■ Given data

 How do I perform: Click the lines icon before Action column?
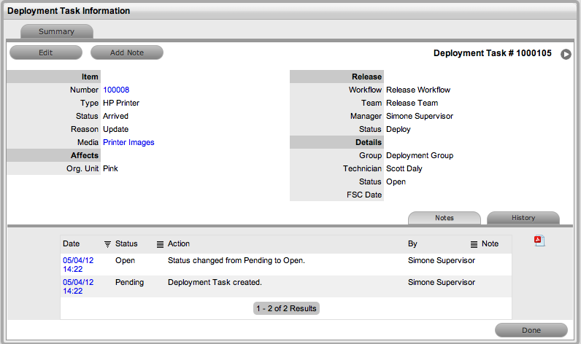[x=160, y=244]
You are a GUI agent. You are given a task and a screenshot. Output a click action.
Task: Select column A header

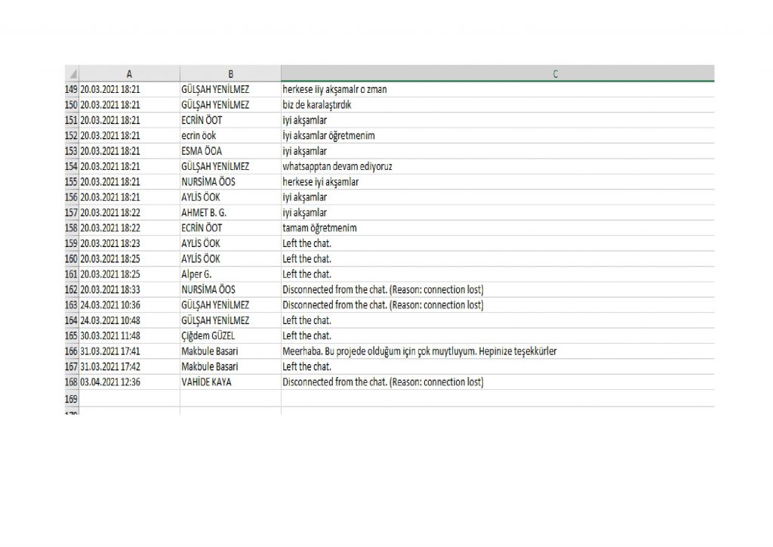tap(129, 74)
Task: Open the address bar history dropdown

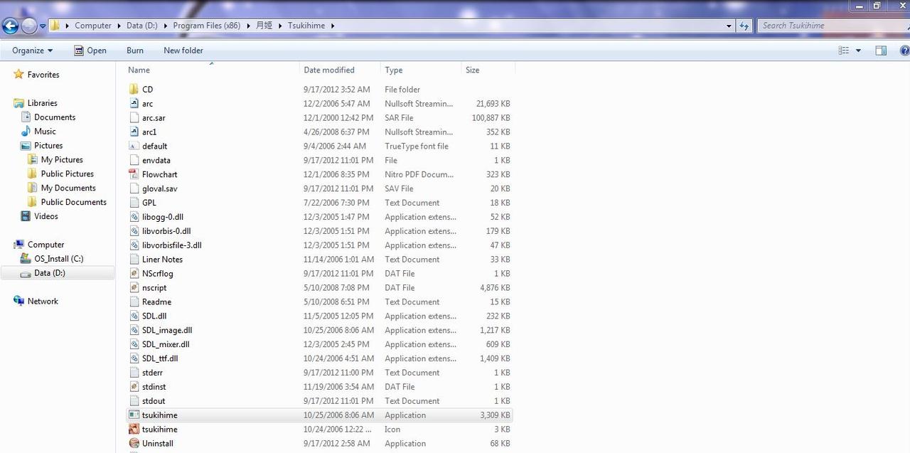Action: click(x=729, y=26)
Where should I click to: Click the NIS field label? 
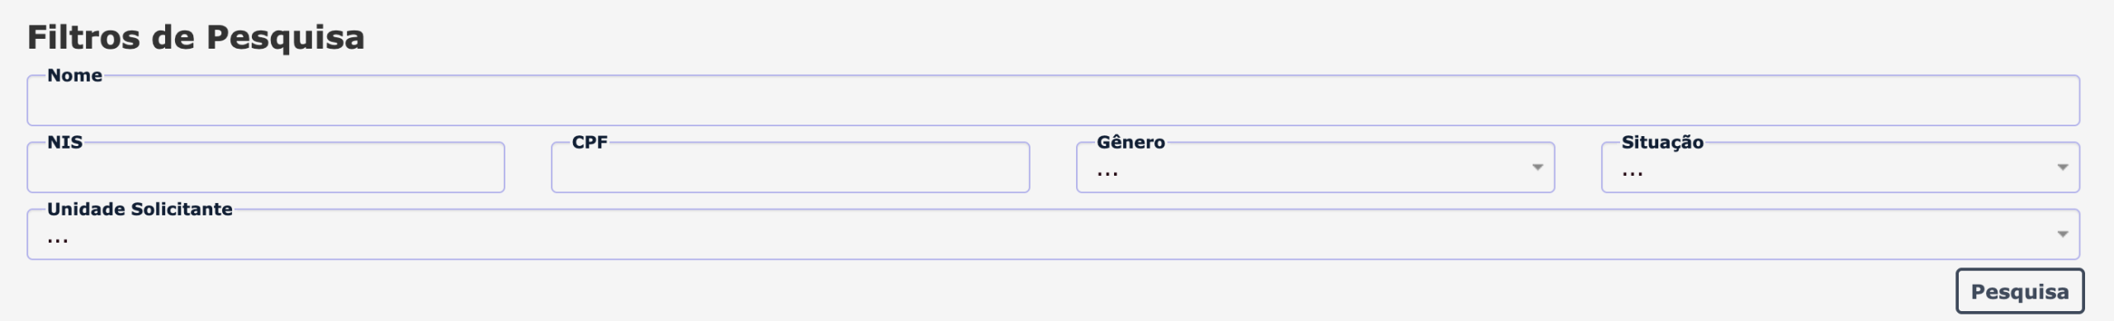tap(65, 142)
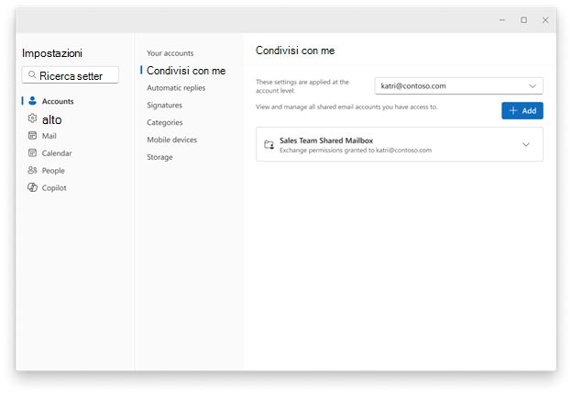Click the account dropdown chevron arrow
Viewport: 572px width, 394px height.
(533, 86)
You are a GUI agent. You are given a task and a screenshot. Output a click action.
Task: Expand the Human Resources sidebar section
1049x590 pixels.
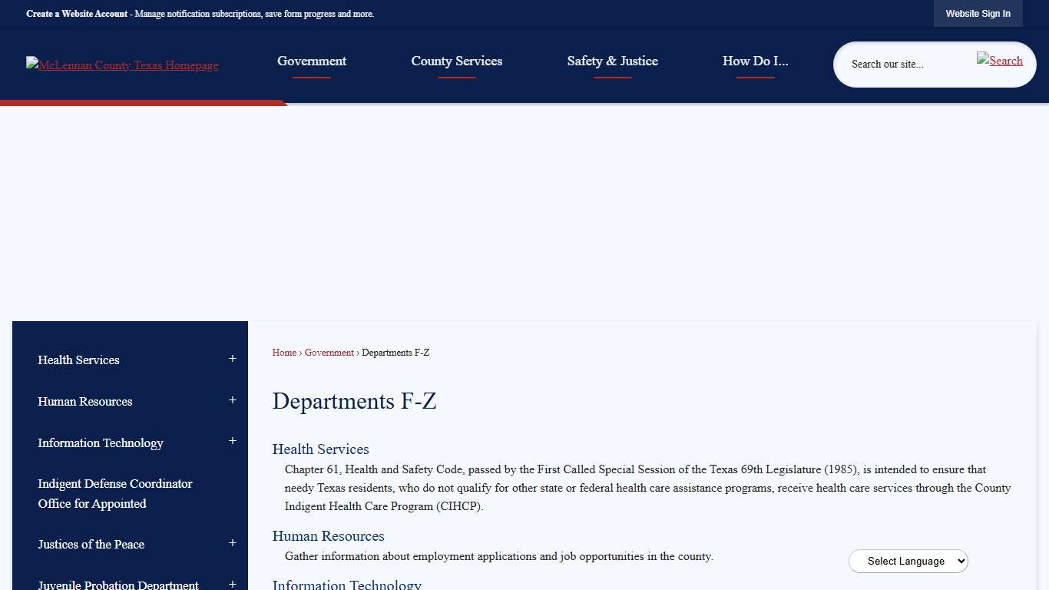pyautogui.click(x=232, y=399)
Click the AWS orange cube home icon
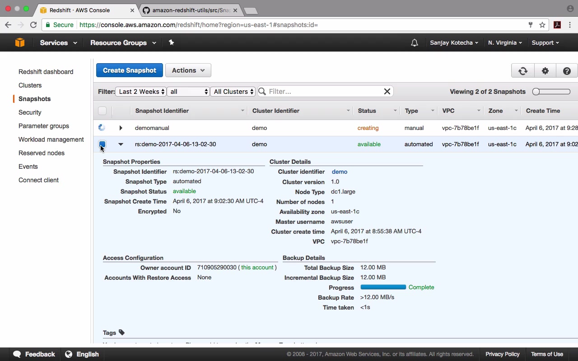Screen dimensions: 578x361 [20, 42]
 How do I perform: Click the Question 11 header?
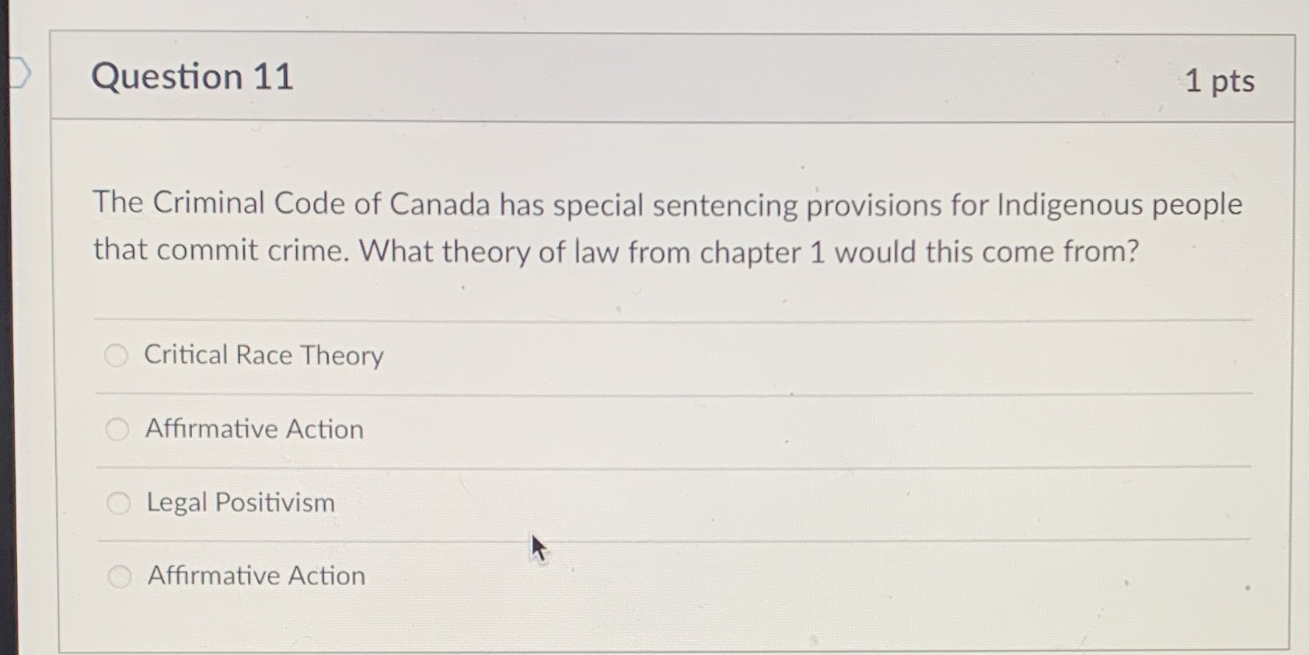point(191,76)
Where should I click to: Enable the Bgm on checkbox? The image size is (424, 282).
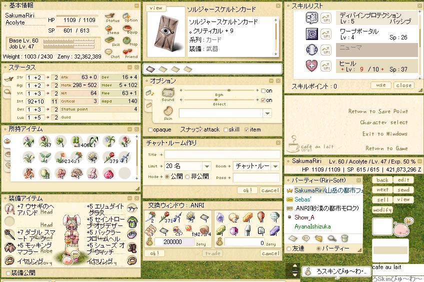263,91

■ Assignment
Leaving every picture aside, repeat the listing exactly.

■ Solution for this task
 How do I perform: Click the lines icon before Action column?
[x=160, y=244]
You are a GUI agent. You are given a task and a screenshot. Output a click action.
Task: Select column A header

tap(129, 74)
Task: Open the address bar history dropdown

Action: click(x=729, y=26)
Where should I click to: Click the NIS field label? 
tap(65, 142)
Click the account dropdown chevron arrow
Viewport: 572px width, 394px height.
(533, 86)
You are a GUI agent. You are given a task and a screenshot. Output a click action.
Task: Expand the Human Resources sidebar section
1049x590 pixels.
pyautogui.click(x=232, y=399)
Click the AWS orange cube home icon
Screen dimensions: 578x361 [20, 42]
 How do I perform: Click the Question 11 header?
point(191,76)
Where should I click to: Enable the Bgm on checkbox? The image size is (424, 282).
263,91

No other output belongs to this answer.